_WHAT THE TASK REQUIRES_. In the listing below, locate the lines that hold "agent" and copy them.

_AVAILABLE DATA_.
*** Block opens ***

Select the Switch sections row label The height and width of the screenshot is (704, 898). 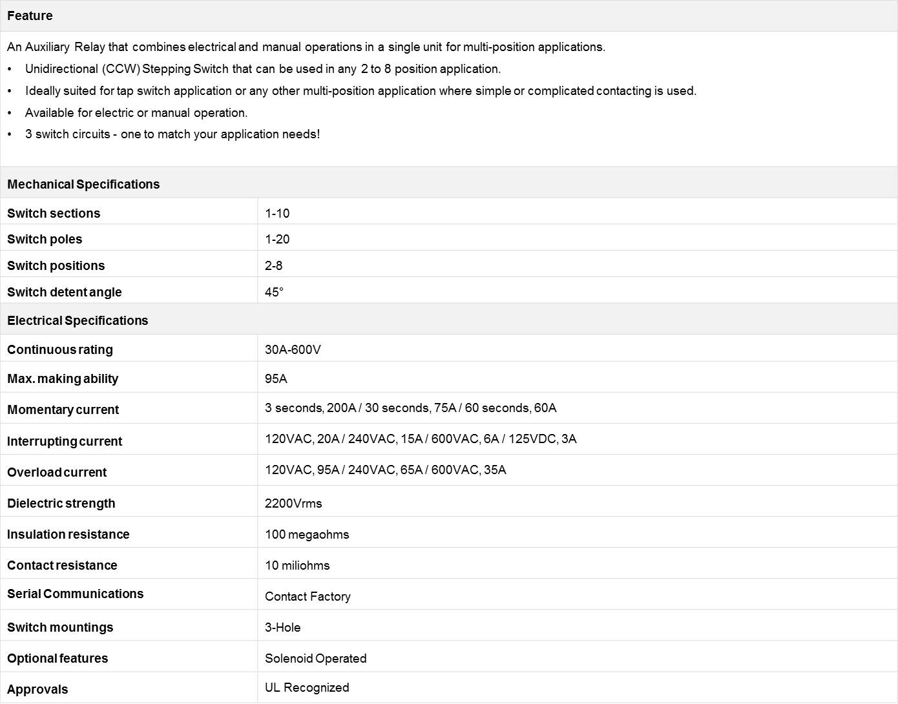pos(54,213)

*** Block closes ***
*** Block opens ***

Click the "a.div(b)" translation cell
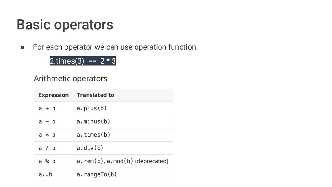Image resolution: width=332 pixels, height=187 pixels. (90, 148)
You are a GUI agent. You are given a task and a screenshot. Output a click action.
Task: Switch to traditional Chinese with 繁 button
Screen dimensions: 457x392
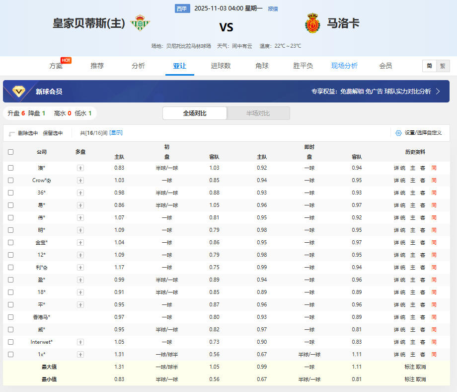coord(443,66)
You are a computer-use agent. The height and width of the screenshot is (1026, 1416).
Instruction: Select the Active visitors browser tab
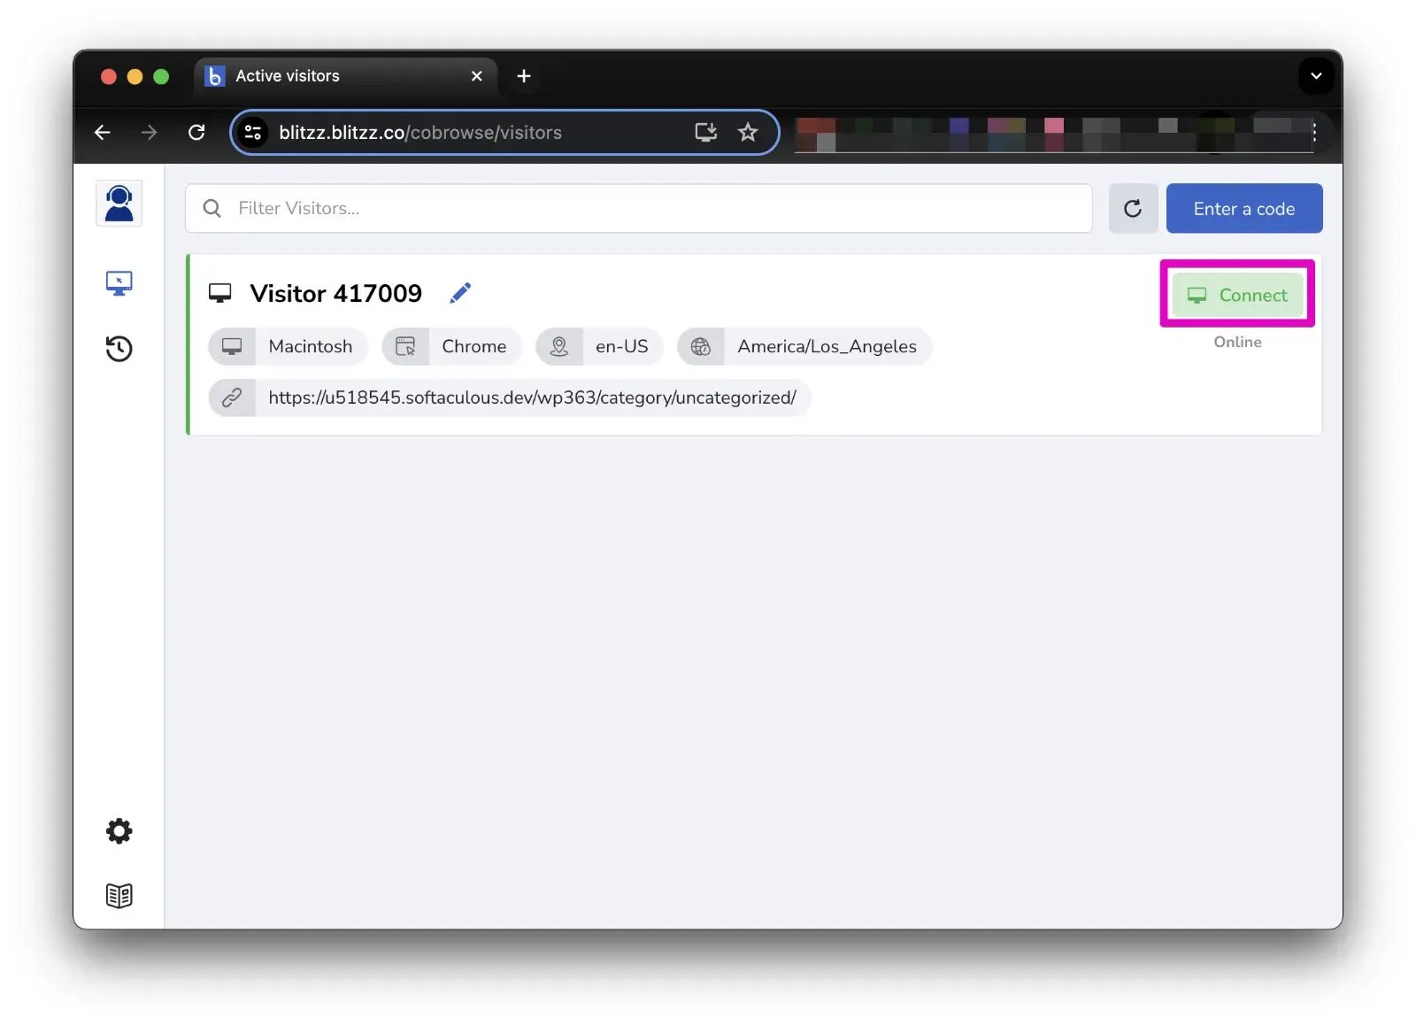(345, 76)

*** Block closes ***

_SOLUTION TO THIS TASK_.
You are a GUI agent. You are given a task and a screenshot. Output a click action.
You are a computer-use agent. The height and width of the screenshot is (1026, 1416).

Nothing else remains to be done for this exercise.